Patrick: To be honest with you, I don’t know. I mean there’s so many unknowns around what we’re trying to do and so many differences in the different communities that are trying to come together to make this happen. I just don’t know if we can. We’re seeing Colquitt go down and that’s tough, because that could happen to any of us in any part of the season. What if that happens a week before the playoffs? How do you rectify that? So I just don’t know. I really don’t know. I would love to play an entire season. I would love it for our seniors. I would love it for the rest of our team, for our community. I can be honest with you ... I just don’t know how we’re going to get it.

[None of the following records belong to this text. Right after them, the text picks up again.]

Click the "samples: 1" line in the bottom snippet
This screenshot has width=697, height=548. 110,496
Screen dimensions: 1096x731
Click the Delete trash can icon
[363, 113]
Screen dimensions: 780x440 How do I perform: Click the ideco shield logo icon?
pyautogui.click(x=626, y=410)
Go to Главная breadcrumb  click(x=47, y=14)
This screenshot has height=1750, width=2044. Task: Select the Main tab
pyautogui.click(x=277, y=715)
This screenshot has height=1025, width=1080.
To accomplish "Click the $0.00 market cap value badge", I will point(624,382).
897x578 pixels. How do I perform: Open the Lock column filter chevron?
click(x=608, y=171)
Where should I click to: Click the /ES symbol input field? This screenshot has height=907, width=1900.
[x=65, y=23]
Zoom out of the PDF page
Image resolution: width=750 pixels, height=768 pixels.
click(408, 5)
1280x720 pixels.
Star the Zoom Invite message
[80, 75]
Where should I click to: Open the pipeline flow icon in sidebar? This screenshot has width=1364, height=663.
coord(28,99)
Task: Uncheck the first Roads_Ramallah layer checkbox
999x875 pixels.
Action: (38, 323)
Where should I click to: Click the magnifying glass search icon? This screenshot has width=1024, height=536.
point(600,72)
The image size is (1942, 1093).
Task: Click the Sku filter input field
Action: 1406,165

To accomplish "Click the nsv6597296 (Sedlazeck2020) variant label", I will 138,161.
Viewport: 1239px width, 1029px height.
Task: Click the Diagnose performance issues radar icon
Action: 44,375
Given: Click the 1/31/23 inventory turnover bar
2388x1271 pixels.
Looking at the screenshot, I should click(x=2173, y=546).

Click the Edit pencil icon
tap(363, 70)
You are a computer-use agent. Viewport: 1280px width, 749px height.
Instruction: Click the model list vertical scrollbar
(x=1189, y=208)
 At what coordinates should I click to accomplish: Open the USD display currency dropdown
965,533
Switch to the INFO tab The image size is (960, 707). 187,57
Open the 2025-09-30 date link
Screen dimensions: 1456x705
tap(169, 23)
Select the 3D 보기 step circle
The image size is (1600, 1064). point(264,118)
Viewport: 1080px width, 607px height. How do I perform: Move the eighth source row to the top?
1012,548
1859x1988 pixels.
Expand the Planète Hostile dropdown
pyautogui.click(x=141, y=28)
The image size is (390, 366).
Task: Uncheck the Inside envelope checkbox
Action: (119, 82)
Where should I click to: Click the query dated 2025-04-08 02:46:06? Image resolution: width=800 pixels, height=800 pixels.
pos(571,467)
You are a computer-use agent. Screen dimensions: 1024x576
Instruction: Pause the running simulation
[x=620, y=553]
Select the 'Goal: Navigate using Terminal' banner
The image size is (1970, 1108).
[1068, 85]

Q. What could the playoffs look like if we get there? Should there be an asterisk on 2020?

Patrick: I think you might have to. Let’s say you have the No. 1-ranked and No. 2-ranked teams meet in the state championship. Well, did those two teams have to survive the No. 3- or No. 4-ranked teams? Or were those teams quarantined? Who is to say that the No. 1 team is the best if they didn’t have to go through the best bracket? Did they make it through a bracket that included all the teams that qualified for the playoffs, all the ranked teams? You just don’t know.

Q. What gives you hope?

Patrick: Well, like Alabama did it last week. And they did it with fans and understand this: You are talking about some of their top-tier programs that have 100-plus kids on the team. If they can do it, we surely can do it. Right? And I’m not trying to knock the state of Alabama by any means. All I’m saying is, if they can get through it, I’m sure we could find a way. There are too many great coaches, too many people who are in the GHSA that we could find a way to get it done. So that that’s the most promising thing to me that our neighboring state of Alabama has started their season. And you know, they’re going to continue that. So I just hope that we can kind of follow suit. And if we see (COVID-19) getting out of hand, then we need to all come together and shut it down. We gave it our best shot.